START Supplied information

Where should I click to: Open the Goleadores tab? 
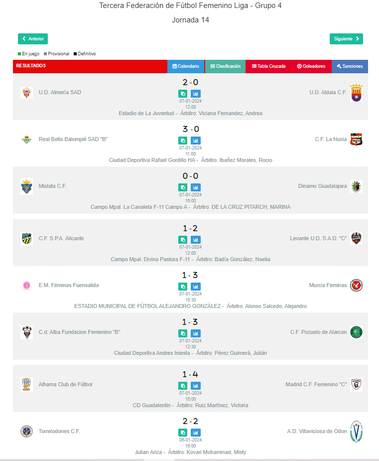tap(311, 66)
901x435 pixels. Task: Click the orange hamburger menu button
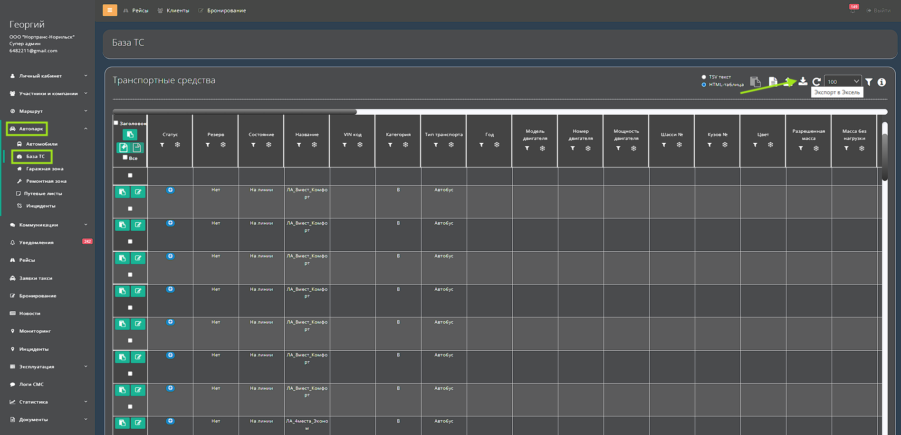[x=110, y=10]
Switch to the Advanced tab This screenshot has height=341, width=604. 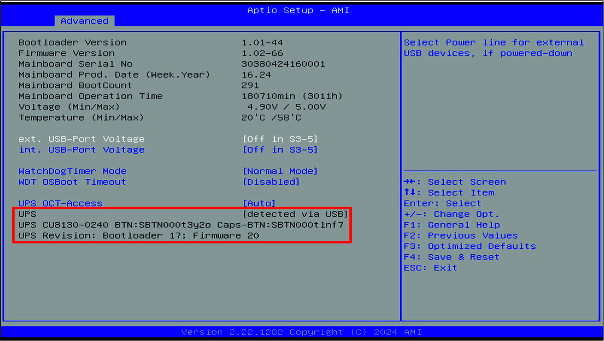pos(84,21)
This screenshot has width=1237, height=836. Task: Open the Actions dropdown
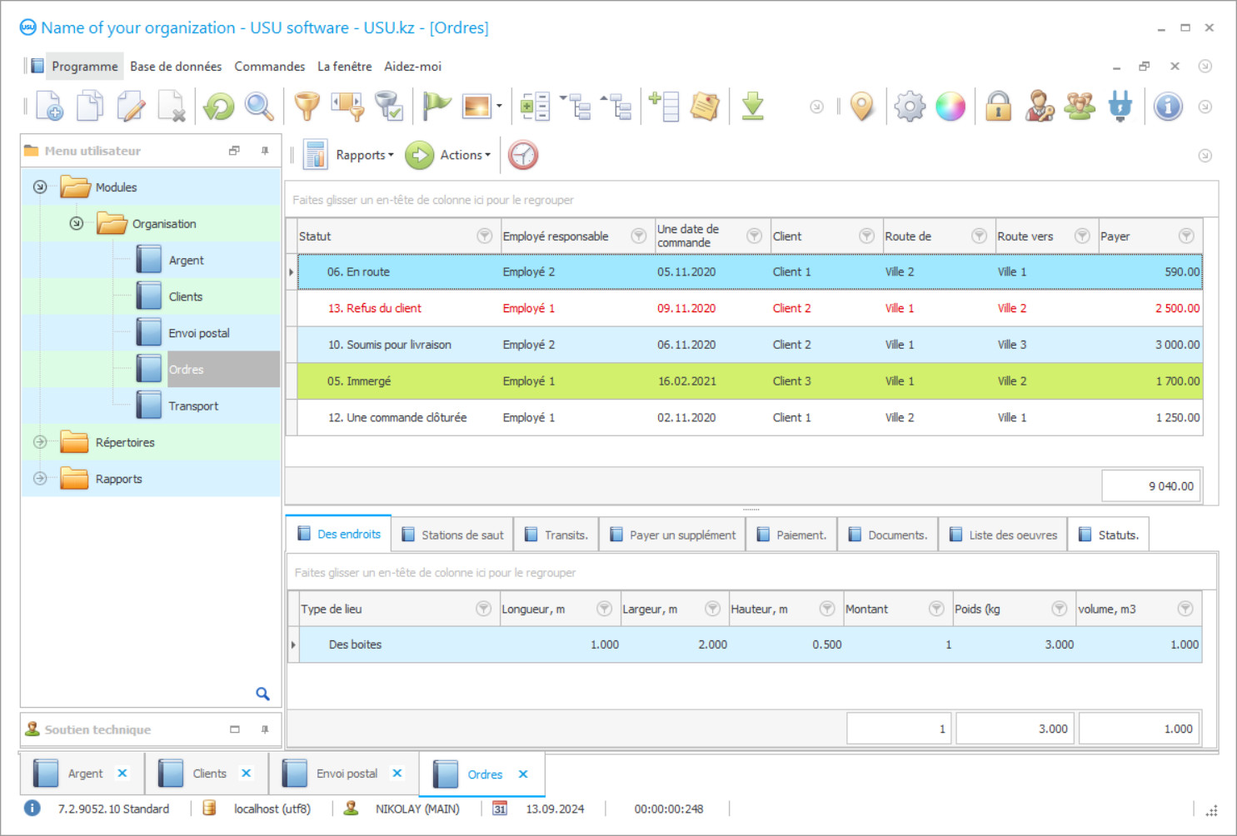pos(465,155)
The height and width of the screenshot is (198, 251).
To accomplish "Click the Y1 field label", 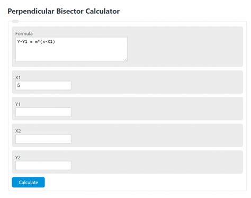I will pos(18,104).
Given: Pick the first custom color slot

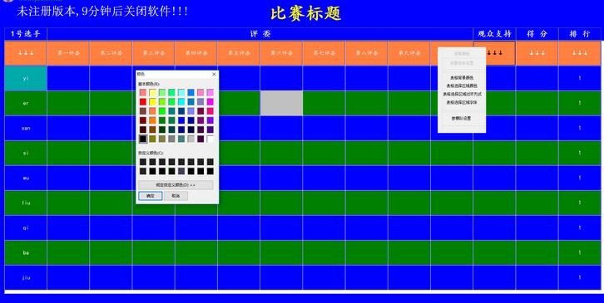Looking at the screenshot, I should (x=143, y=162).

END Supplied information
START Supplied information

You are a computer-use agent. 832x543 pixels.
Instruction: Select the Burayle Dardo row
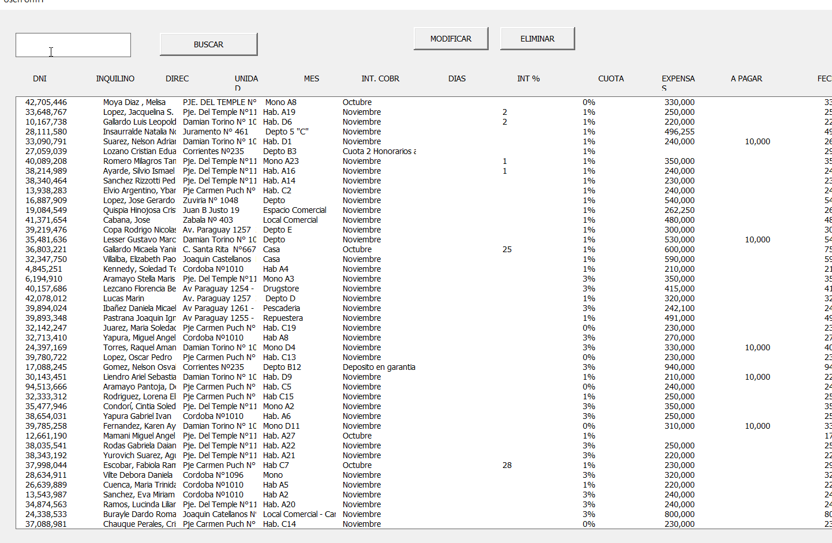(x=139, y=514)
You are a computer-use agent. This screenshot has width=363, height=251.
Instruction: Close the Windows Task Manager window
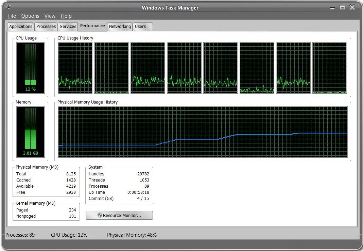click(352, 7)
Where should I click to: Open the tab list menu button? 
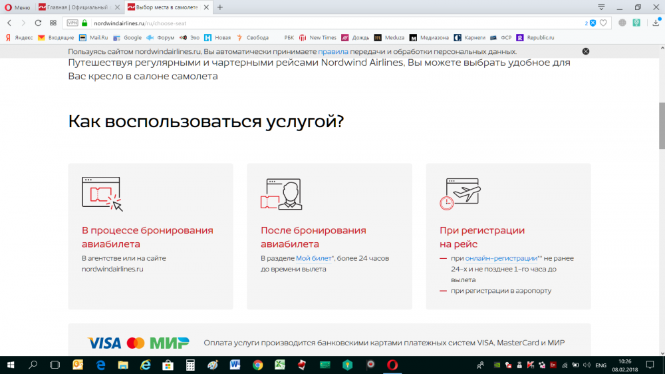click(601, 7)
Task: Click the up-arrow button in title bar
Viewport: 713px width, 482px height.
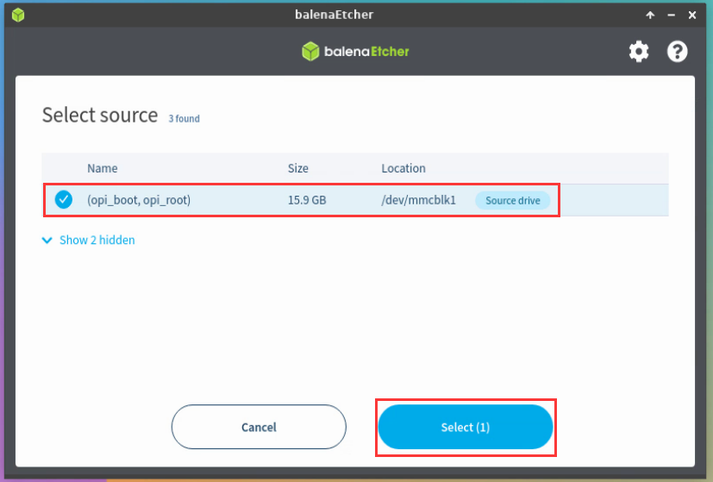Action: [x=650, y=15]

END Supplied information

> **Work order**: Show every line above in which the word "computer" is found.

> **Solution below**:
You are a computer-use agent. 832x543 pixels.
You are a computer-use agent. This screenshot has width=363, height=251.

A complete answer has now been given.